We initially wanted to list courses involving many subjects and institutions
(basically the entire edX catalog). Later, we decided to offer two initial
courses, so we could focus our tutor recruitment efforts.

We will definitely put your suggested change on our short-term agenda.

------
tabeth
Plenty of students are more than willing and able to help other people, _free
of charge_. I personally think it would be a better use of time cultivating
that and structuring it to be of maximum benefit to the tutor and the
reader/person receiving knowledge.

E.g.

For a given topic, "Topic A", there may be subtopics, "Subtopic A", "Subtopic
B" and "Subtopic C." One possibility may be allowing different students to
explain, in their own words, the varying subtopics. People can vote on which
one was the most helpful/clear as well as help correct people who may have
misunderstood.

As a result of this, "Topic A" may have a personalized, "user perfected"
version consisting of the crowd's own vetted explanations.
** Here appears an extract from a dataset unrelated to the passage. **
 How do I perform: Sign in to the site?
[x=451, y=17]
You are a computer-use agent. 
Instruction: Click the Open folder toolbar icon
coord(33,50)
Paying tutors only helps the elite, who wouldn't need this to begin with.
People falsely believe that help should come at a cost. Plenty of people post
comments and give advice on this very site for free. As soon as you introduce
money you're going to change the incentives to maximize money, not benefit to
the person receiving the help. This is not bad, but it runs counter to the
ideals most people think of when they think of "education" (or maybe not, who
knows).

------
detaro
The name reads like micro-MOOC to me, which a) is kind of funny (micro-
massive-open...) and b) reminds me of this:
[https://en.wikipedia.org/wiki/Micromoog](https://en.wikipedia.org/wiki/Micromoog)

How is it supposed to be read? you-mooc?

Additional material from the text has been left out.